雑誌
懸念的中!
首都高速中央環状線開通、いいことばかりじゃなかった

「C1」vs.「C2」実走行レポート
新宿 都庁前→羽田空港第2ターミナル 環状線実走行レポート!
羽田空港第2ターミナル

3月7日に、首都高速C2(中央環状線)の大橋JCT~大井JCTまでを結ぶ、山手トンネル(9・4km)が開通し、これまでのようにC1(都心環状線)を迂回せずに湾岸線に合流することができるようになった。

首都高速道路株式会社の予測では、新宿から羽田空港までの所要時間が、開通前のC1経由では約40分かかっていたものが、約20分に短縮されるといわれていた。

しかし、どれだけ早くなるのかなどは、実際に走ってみないとわからない。
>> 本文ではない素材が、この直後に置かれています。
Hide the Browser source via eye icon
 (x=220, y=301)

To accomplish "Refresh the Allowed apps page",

そこで今回は、編集部・林が走り初めをしつつ、所要時間などの各種情報をチェックしてきた!

今回は1人での取材とあって、ハンドルから手を放さず、遠隔操作で撮影できるようにしたカメラ装置を搭載しての走行だ。

C1とC2を往復。開通による効果を検証する

今回走行したのは、開通してから5日目の3月11日(水)。この日は幸か不幸か、大きな渋滞が発生しなかった。多少の混雑でロスした分は、時間を計測して差し引き、混雑しない場合の所要時間を算出している。流れに合わせて走行したので、時間帯により道路状況が変化して、所要時間に前後はあるものの、C2を利用した方が、約10分早くなる結果となった。

1.都庁前を出発し、新宿ランプに向かう。右側が4号新宿線への入口。左の側道へ行けば、C2の初台南入口に向かうことができる

実際に走行してみると、ほぼ全線トンネルではあるが、車線の幅は充分あり狭さは感じない。視界に関しても、LED照明が使われ、かなり明るい印象を受けた。
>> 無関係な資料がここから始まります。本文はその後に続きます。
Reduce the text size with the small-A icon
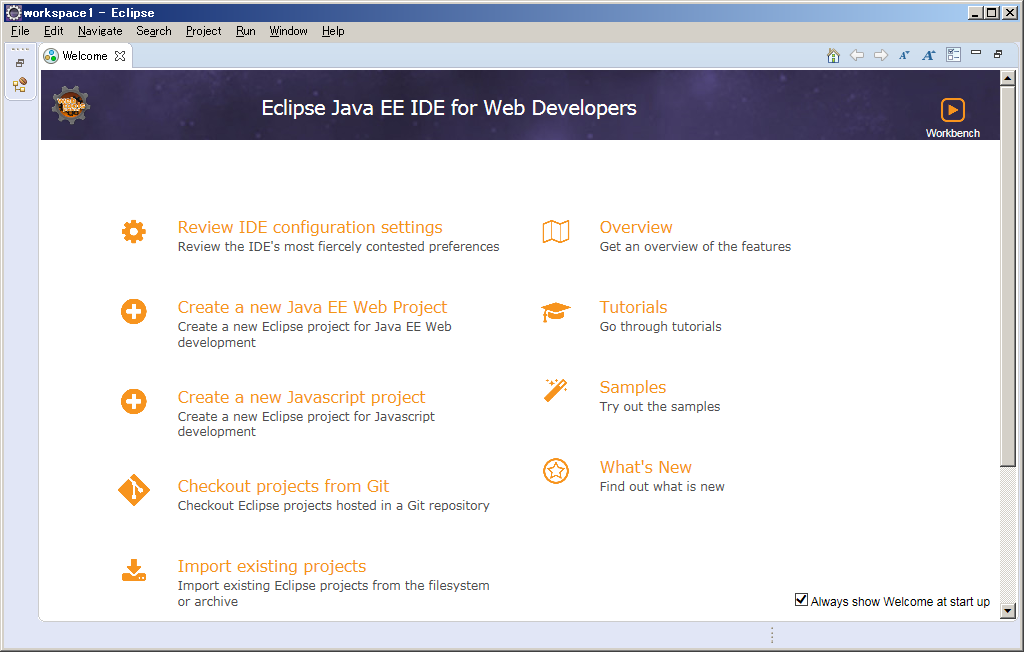 click(x=905, y=55)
ただ、大井JCT付近はカーブとアップダウンが多く、ここに関しては運転に注意が必要だと感じた。事故を起こさないように、スピードの出し過ぎには注意してほしい。

距離的には、C1経由は28km、C2経由は22kmと短くなるうえ、時間的にもC1を経由するのに比べて、かなり早くなったと感じられる。初台南ICから大井JCTまでわずか約10分で到着してしまうのだ。新宿の都庁前~羽田空港第2ターミナルまで、一般道を合わせても17分程度で着けるのは非常にありがたい。
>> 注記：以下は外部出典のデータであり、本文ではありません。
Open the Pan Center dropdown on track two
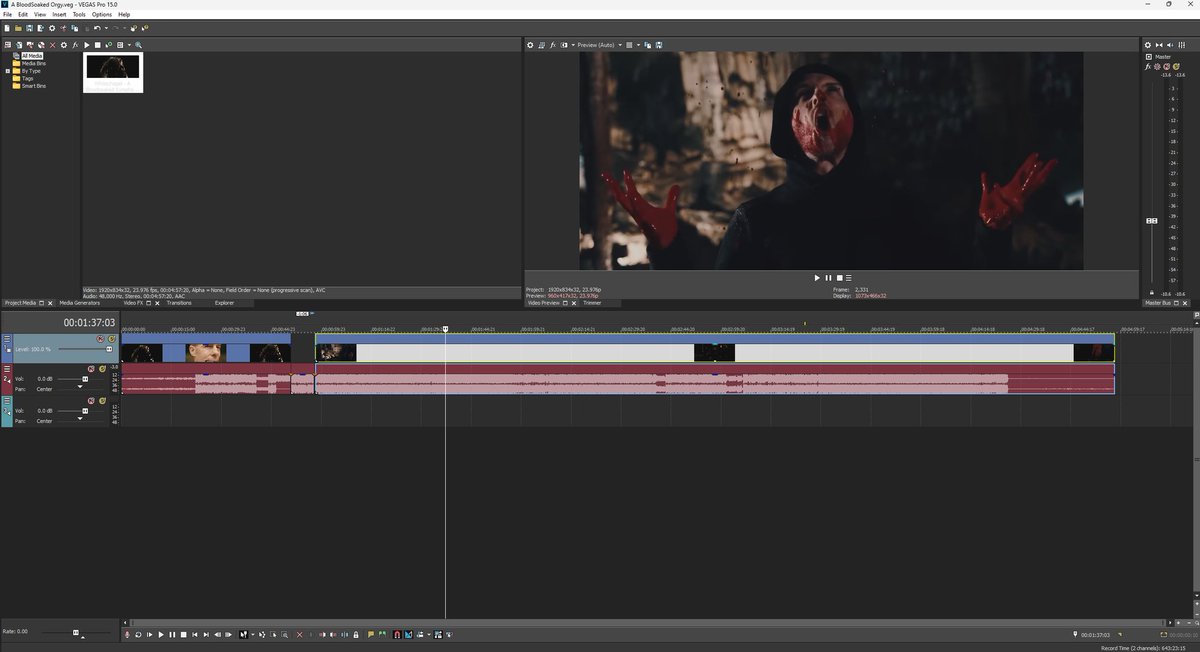1200x652 pixels. [80, 386]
2.山手通り沿いにあるC2初台南入口。右側車線を走行しておくと入りやすい。この先合流注意だ

ただし当初の予測を裏切って、C1とC2でそれほど差が付かなかったのは、開通以前に比べて、C1の渋滞が大幅に減っていて、想定していた時間よりもかなり早かったのだ。

このことを証明するデータが、3月17日(火)に首都高速道路株式会社から、開通後1週間の利用状況がプレスリリースされたのだが、C2が全面開通してから、C1の渋滞が約5割減少し、1日平均9時間渋滞していた浜崎橋JCT(1号羽田線、11号台場線から)にいたっては、ほぼ渋滞が解消したという内容だった。

編集部・林もよく首都高を使っているが、C1が日中こんなにスムーズに走れたのは、いつぶりだろうと感じたくらいだ。